Datasets with multiple fairness attributes often display some level of class-imbalance. Often, it is helpful to address the class-imbalance prior to model training, however, balancing multiple sensitive attributes can be more challenging than the traditional problem of balancing a single class. Since the sensitive attributes are a multi-label problem, it is not straightforward how to reduce the imbalance in one label without accidentally making the imbalance worse along another. This challenges means that generall multi-label resamplers are only able to reduce the class-imbalance but not remove it entirely.

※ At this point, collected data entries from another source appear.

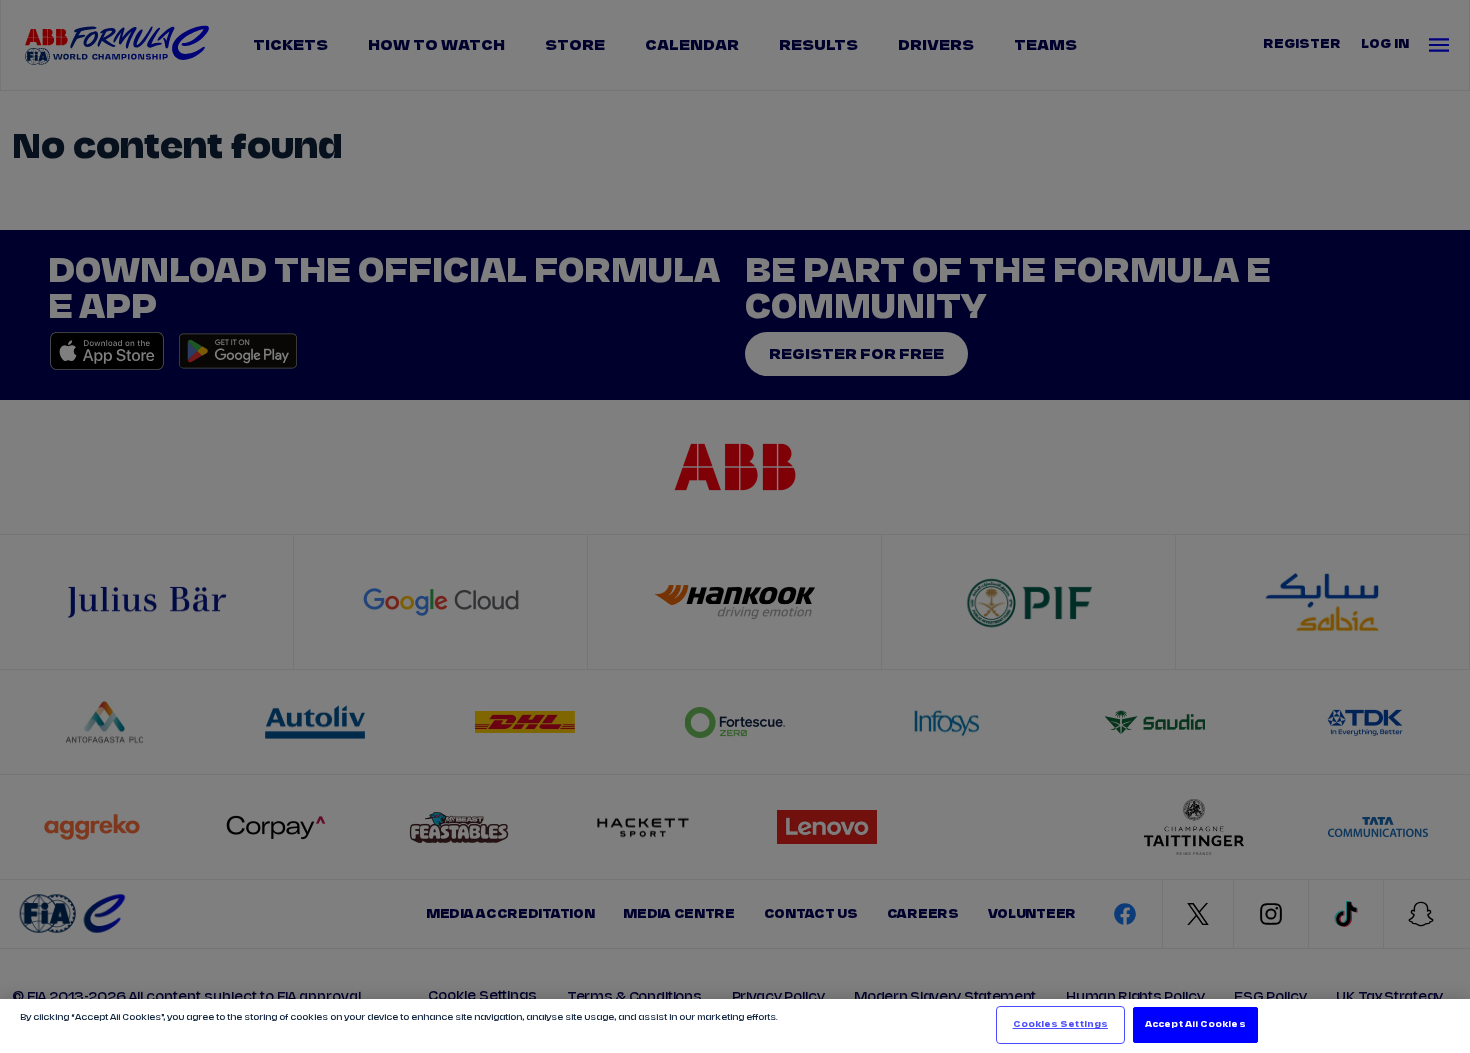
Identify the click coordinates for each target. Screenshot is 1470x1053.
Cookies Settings (1060, 1024)
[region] (735, 1026)
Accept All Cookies (1195, 1024)
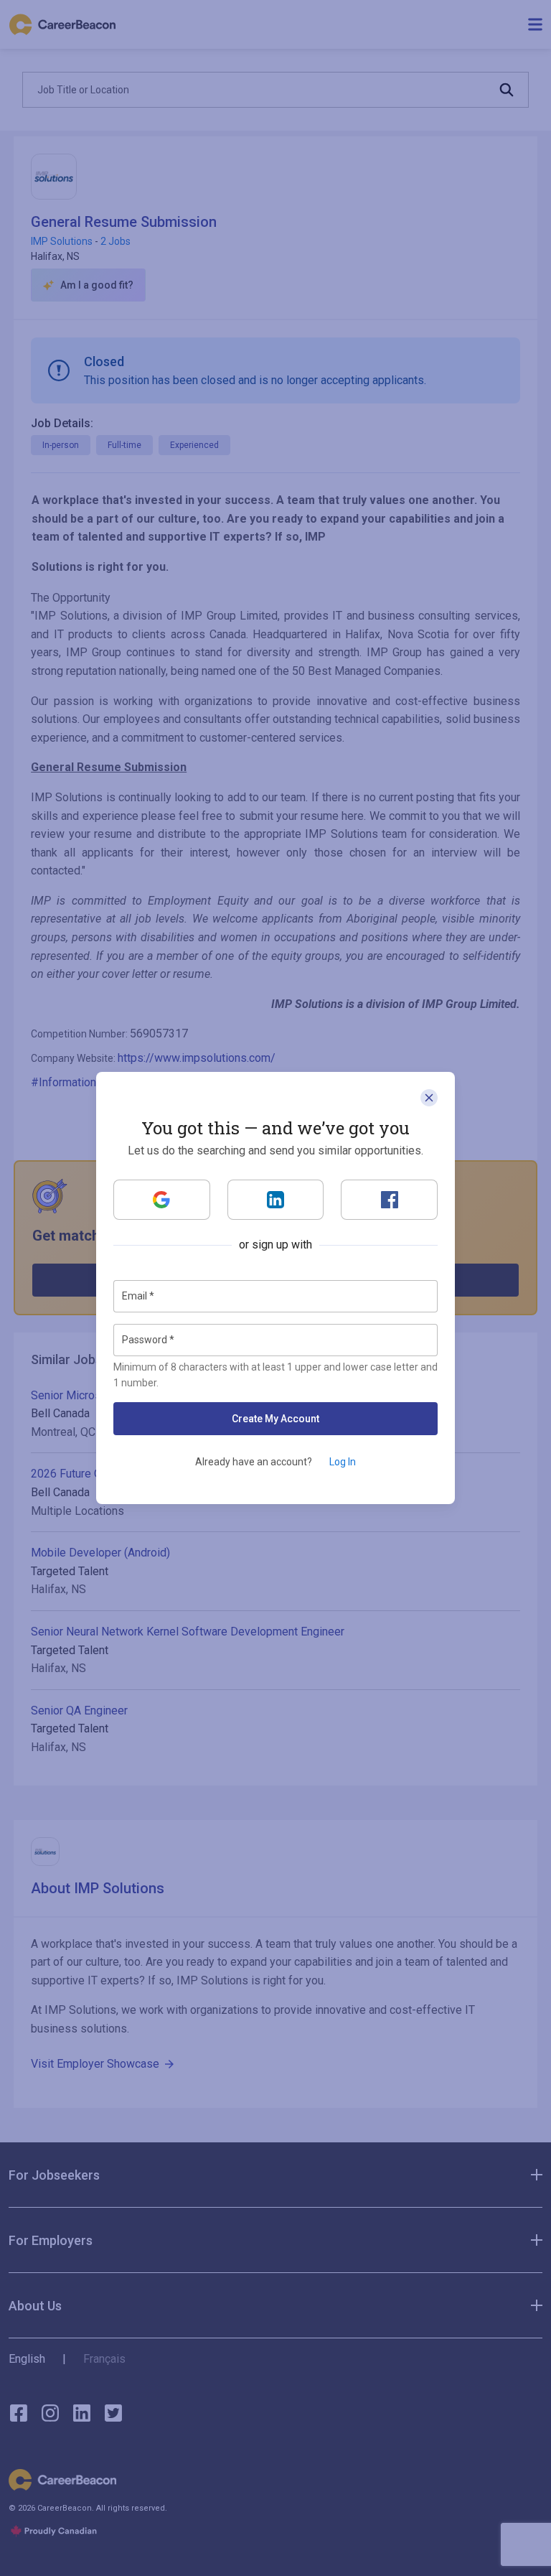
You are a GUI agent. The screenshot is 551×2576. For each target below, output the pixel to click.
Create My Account (275, 1418)
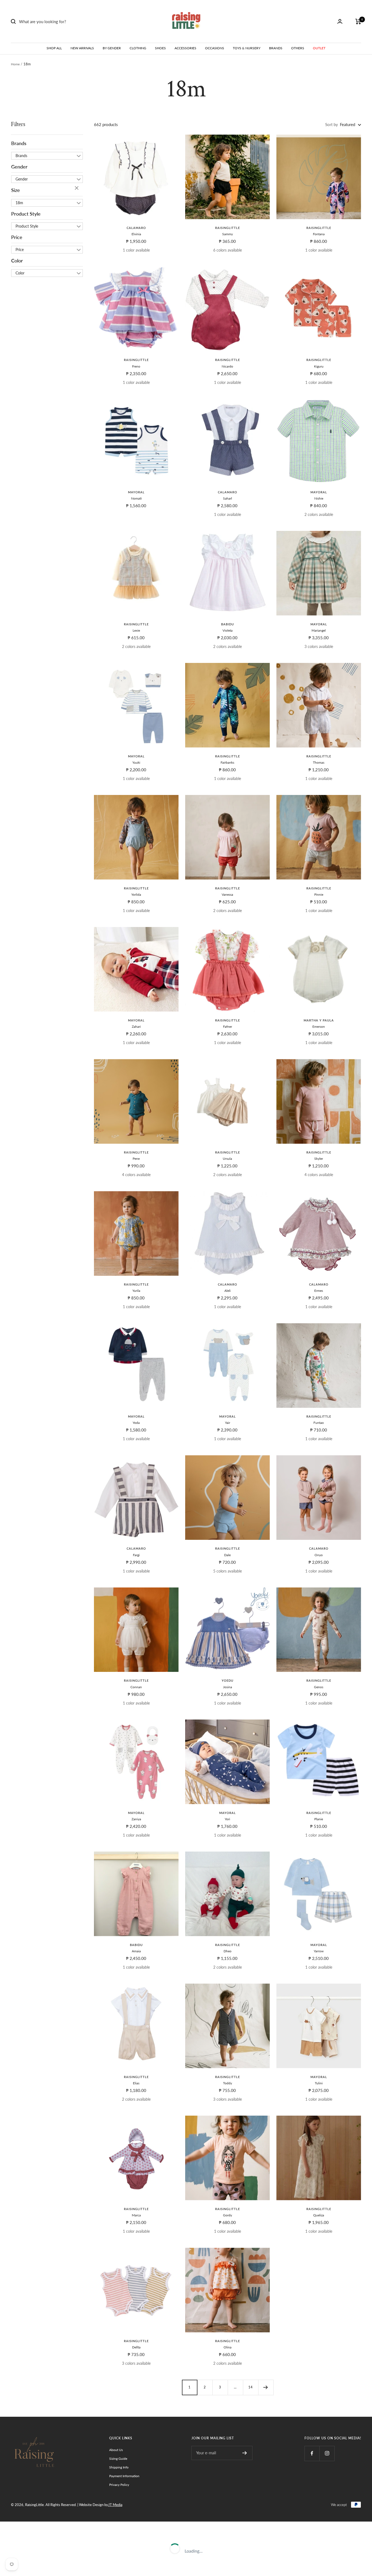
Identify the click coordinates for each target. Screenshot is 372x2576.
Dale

This package includes multiple methods to attempt to address this dilemma. Here, we walk through on of the simpler methods (multi-label random oversampling) using some synthetic data. 

In [2]:
# Required for notebook path to be at head of project for torch_fairness imports
import sys
sys.path.insert(0, os.path.abspath('../../..'))
import os
os.chdir('../../..')

In [40]:
import os
from typing import List

import pandas as pd
import numpy as np

from torch_fairness.resampling import MLROS
from torch_fairness.resampling import imbalance_ratio
from torch_fairness.data import SensitiveMap
from torch_fairness.data import SensitiveTransformer

In [47]:
def print_sample_sizes(data: pd.DataFrame) -> None:
    print(f"Sample size: {data.shape[0]}")
    print(f"Sex: {data.Sex.value_counts().to_dict()}")
    print(f"Race: {data.Race.value_counts().to_dict()}")

In [48]:
def print_imbalance(data: pd.DataFrame) -> None:
    sample_sizes = np.array([*data.Sex.value_counts().to_dict().values(), *data.Race.value_counts().to_dict().values()])
    print(f"Imbalance ratios: {imbalance_ratio(sample_sizes=sample_sizes)}")
    print(f"Mean imbalance ratios: {imbalance_ratio(sample_sizes=sample_sizes).mean()}")

## Data

This synthetic dataset involves two sensitive attributes: Race and Gender. 

In [49]:
feature_cols = ['X0', 'X1', 'X2']
sensitive_cols = ['Race', 'Sex']
data = pd.read_csv(os.path.join('datasets', 'synthetic_imbalanced_labels.csv'))
print_sample_sizes(data)

Sample size: 200
Sex: {'male': 158, 'female': 42}
Race: {'african-american': 97, 'caucasian': 66, 'hispanic': 27}


## Resampling

One of the simplest resampling methods is multi-label random oversampler (MLROS), which identifies the groups with the greatest class-imblanace and oversamples them until they either (a) no longer are marked as being imbalanced or (b) the maximum number of clones has been created.

In [23]:
sensitive_map = SensitiveMap.infer(data[sensitive_cols], minimum_sample_size=15)
sensitive_transformer = SensitiveTransformer(sensitive_map=sensitive_map, minimum_sample_size=15)
sensitive_transformer.fit(data[sensitive_cols])
dummy_sensitive = sensitive_transformer.transform(data[sensitive_cols])

In [50]:
resampler = MLROS(max_clone_percentage=0.5, random_state=1, sample_size_chunk=1)
new_data = resampler.balance(labels=dummy_sensitive, features=data[['X0', 'X1', 'X2']])
new_data = pd.DataFrame(sensitive_transformer.inverse_transform(new_data['labels']), columns=['Race', 'Sex'])
print_sample_sizes(new_data)

Sample size: 300
Sex: {'male': 199, 'female': 101}
Race: {'african-american': 123, 'hispanic': 91, 'caucasian': 73}


While the sample sizes look a bit better after the resampling, it can something be challenging to tell by eye. A commonly used measure in the multi-label imbalance literature is the imbalance ratio, where the smallest value is 1. and larger indicates more imbalance. It can be useful for understanding and comparing the impact of different resampling methods.   

In [54]:
print('Original data')
print_imbalance(data)
print('\nResampled data')
print_imbalance(new_data)

Original data
Imbalance ratios: [1.         3.76190476 1.62886598 2.39393939 5.85185185]
Mean imbalance ratios: 2.9273123974154904

Resampled data
Imbalance ratios: [1.         1.97029703 1.61788618 2.18681319 2.7260274 ]
Mean imbalance ratios: 1.9002047585276436


After looking at the resampling ratios, we see a substantial improvement in the two smallest groups. This is the expected behavior, as MLROS oversamples groups that fall above a certain threshold in their imbalance ratios.